── Text ──

Reducing calories significantly may be challenging for most people, but it is linked to a number of health benefits ranging from longer lifespan to a much lower possibility of developing cancer, heart diseases, diabetes, and neurodegenerative conditions such as Alzheimer’s.
New research from teams of scientists led by Scripps Research Professors Bruno Conti, Ph.D., and Gary Siuzdak, Ph.D., details on the vital role that body temperature plays in realizing these diet-induced health benefits.
Through their findings, the team paves the way toward developing a medical compound that mimics the impacts of reduced body temperature. The research was published in Science Signaling.
Making the Correlation
Conti has spent years analyzing how and why calorie limitation leads to better health, with the ultimate aim to translate the discoveries into drugs that can imitate what takes place naturally in a human body when a person eats less.
One steady observation is that when mammals eat less food, their body temperature drops. It’s nature’s way of helping the body preserve energy until food is available again, the researcher explains. This is rather logical, taking into consideration that up to half of what we consume every day is turned into energy only in order to maintain our core body temperature.
Conti’s prior research showed that temperature decrease can enhance lifespan independently of calorie restriction and that these impacts involve activation of specific cellular processes, most of which are still not identified.

───
── Available data ──

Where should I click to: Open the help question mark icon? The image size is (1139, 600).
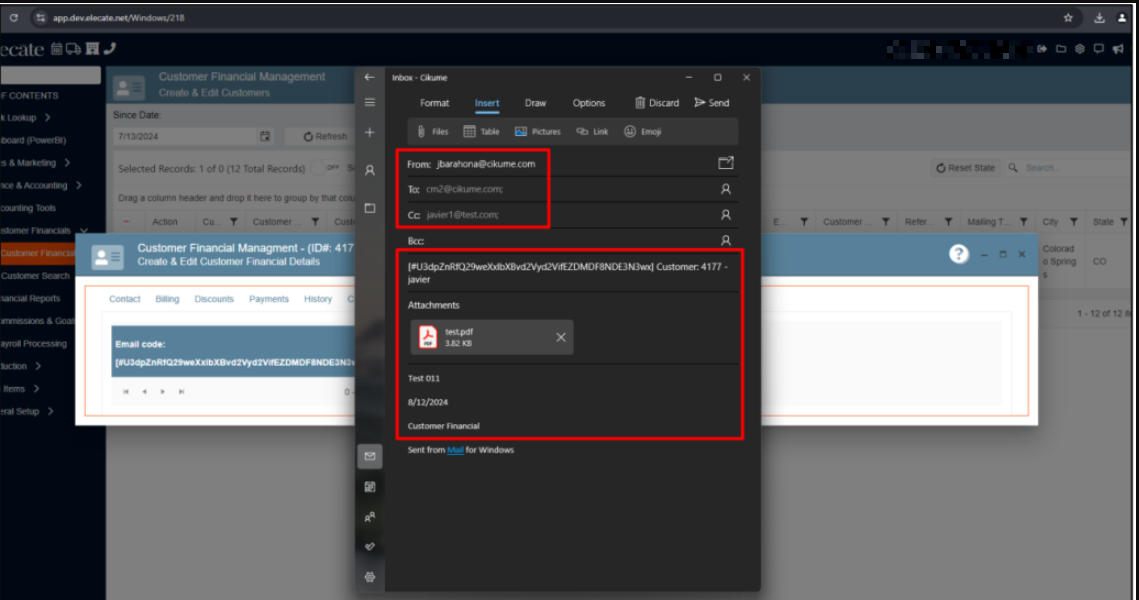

───

**What you have to do:** Reproduce the passage of the calorie restriction text from "Making the Correlation" to "still not identified." word for word. The data above are not required.

**Answer to the problem:**
Making the Correlation
Conti has spent years analyzing how and why calorie limitation leads to better health, with the ultimate aim to translate the discoveries into drugs that can imitate what takes place naturally in a human body when a person eats less.
One steady observation is that when mammals eat less food, their body temperature drops. It’s nature’s way of helping the body preserve energy until food is available again, the researcher explains. This is rather logical, taking into consideration that up to half of what we consume every day is turned into energy only in order to maintain our core body temperature.
Conti’s prior research showed that temperature decrease can enhance lifespan independently of calorie restriction and that these impacts involve activation of specific cellular processes, most of which are still not identified.